------ Record set

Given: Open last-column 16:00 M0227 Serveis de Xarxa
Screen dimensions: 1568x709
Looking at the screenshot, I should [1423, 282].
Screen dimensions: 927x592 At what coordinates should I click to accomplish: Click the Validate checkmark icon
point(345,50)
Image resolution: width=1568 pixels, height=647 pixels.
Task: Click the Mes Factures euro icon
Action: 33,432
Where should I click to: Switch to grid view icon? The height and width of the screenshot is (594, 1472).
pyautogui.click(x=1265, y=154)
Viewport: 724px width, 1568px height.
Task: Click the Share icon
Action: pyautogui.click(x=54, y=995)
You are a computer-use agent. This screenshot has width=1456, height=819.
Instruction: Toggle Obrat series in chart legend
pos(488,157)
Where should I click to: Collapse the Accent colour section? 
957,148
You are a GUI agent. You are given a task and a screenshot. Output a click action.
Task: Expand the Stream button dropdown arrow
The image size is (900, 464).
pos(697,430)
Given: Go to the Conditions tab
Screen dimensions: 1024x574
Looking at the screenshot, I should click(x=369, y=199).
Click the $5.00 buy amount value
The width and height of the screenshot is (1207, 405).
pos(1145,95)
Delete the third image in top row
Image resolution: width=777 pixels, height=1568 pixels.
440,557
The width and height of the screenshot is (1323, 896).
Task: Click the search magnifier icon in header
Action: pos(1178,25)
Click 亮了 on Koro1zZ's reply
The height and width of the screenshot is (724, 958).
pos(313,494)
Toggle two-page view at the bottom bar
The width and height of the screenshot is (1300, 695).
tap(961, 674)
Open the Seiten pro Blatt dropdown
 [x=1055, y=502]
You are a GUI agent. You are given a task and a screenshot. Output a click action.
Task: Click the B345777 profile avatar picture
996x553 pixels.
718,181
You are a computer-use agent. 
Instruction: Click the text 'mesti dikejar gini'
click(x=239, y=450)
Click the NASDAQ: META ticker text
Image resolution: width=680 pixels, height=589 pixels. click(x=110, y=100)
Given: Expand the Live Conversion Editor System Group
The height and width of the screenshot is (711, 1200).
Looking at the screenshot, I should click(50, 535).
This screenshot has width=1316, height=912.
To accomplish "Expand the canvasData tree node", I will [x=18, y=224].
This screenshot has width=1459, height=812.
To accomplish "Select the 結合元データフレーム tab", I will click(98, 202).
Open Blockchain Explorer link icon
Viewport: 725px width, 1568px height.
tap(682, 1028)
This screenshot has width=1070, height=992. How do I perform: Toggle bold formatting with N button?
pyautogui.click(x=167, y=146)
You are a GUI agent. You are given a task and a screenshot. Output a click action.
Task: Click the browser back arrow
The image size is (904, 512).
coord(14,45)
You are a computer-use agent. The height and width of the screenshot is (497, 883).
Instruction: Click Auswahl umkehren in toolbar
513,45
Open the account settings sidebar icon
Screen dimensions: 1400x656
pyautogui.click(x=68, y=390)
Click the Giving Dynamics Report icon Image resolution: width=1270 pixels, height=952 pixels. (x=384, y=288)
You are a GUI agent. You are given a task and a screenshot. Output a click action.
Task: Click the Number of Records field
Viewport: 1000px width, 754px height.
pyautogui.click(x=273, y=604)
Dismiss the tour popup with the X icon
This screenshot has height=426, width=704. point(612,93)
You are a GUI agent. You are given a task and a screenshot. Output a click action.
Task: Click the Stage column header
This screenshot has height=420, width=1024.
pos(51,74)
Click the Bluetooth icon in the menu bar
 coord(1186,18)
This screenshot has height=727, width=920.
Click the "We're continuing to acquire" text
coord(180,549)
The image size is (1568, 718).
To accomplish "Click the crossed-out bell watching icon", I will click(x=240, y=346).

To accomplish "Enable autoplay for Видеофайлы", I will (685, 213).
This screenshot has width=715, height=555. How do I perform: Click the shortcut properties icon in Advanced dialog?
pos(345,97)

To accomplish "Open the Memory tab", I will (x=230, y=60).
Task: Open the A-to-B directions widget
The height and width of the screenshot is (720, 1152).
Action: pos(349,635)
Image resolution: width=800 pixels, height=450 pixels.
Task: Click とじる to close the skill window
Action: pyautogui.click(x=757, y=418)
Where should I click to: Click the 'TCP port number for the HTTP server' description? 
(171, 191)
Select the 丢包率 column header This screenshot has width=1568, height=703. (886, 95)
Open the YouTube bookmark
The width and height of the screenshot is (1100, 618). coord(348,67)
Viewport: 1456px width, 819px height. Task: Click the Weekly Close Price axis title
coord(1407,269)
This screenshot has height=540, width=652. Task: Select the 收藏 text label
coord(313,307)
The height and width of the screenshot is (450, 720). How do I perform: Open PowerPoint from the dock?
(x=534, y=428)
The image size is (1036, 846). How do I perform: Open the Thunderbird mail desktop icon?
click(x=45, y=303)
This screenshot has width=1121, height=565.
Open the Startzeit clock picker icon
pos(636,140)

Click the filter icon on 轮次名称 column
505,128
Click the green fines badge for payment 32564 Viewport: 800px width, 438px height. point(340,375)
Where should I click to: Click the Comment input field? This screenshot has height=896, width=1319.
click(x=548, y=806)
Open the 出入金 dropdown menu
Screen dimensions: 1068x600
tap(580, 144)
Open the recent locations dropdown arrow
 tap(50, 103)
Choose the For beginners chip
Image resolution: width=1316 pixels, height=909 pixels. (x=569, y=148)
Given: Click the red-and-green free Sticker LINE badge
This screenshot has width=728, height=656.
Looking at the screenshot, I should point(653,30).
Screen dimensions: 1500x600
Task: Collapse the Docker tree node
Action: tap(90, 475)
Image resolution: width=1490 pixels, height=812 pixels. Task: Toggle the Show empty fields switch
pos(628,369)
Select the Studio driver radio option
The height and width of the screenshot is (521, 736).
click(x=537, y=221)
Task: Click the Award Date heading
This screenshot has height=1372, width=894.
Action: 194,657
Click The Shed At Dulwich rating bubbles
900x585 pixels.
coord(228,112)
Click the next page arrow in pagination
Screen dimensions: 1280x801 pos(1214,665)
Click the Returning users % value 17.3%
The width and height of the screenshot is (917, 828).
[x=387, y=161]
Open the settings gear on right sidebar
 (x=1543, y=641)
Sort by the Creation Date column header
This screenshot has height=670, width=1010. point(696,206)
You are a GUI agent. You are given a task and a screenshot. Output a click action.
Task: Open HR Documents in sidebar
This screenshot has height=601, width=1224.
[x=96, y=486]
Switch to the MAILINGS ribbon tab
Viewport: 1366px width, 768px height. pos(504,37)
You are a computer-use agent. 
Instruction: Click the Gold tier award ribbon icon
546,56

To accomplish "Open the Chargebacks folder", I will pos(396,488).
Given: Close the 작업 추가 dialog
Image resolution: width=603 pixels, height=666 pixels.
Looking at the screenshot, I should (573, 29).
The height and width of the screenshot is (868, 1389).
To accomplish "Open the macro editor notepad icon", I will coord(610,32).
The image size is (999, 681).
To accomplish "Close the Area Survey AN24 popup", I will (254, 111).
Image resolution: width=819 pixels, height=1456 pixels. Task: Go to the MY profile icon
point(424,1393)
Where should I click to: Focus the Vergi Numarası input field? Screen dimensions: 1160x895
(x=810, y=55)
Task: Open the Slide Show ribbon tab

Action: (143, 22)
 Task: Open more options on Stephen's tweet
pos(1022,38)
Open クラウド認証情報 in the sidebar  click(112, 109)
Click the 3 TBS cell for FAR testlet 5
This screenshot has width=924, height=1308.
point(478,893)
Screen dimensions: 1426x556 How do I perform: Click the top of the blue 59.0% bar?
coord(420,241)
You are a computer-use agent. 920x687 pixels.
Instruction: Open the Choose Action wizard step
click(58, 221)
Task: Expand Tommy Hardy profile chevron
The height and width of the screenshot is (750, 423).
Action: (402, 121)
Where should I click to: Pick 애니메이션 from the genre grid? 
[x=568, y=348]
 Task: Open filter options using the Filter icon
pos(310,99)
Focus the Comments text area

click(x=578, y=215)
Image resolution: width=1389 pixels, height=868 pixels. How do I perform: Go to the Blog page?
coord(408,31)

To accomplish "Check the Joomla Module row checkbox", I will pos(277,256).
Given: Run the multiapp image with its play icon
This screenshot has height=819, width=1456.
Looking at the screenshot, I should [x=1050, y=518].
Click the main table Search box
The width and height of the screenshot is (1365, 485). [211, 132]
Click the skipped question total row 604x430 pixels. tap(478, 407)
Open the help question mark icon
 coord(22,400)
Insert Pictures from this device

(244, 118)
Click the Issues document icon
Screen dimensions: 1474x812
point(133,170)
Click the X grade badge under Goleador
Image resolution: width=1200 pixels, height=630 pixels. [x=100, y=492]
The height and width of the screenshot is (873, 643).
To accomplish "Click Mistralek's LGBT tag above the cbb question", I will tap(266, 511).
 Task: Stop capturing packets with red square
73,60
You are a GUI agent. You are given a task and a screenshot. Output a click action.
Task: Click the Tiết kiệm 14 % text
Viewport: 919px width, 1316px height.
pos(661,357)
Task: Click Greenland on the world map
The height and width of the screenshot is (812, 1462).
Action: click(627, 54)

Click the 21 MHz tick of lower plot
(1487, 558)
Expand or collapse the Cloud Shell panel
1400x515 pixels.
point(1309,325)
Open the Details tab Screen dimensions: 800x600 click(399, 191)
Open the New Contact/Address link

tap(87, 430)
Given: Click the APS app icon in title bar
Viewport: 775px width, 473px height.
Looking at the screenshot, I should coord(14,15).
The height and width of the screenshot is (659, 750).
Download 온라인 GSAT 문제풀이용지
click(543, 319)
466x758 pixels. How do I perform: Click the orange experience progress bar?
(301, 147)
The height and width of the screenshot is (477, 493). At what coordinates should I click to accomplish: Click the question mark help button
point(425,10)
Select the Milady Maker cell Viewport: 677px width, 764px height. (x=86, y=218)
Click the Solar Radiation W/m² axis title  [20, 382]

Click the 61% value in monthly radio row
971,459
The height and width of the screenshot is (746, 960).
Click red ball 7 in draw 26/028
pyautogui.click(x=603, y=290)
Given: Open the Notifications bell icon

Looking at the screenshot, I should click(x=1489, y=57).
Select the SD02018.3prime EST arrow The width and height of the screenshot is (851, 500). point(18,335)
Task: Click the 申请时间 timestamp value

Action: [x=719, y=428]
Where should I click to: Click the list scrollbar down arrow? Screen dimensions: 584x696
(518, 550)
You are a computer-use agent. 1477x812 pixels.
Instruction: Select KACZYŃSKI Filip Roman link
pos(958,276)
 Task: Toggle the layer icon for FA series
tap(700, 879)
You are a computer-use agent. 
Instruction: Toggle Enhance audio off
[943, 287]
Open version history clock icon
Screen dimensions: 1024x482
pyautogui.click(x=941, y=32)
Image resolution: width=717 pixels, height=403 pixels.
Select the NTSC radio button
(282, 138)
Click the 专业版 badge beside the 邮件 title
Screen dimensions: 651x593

------------

_Aim of the exercise:_
Find every line in the data above that contains the string "series", and copy each one. Match the case exactly.

_Output:_
Instruction: Toggle Obrat series in chart legend
 Task: Toggle the layer icon for FA series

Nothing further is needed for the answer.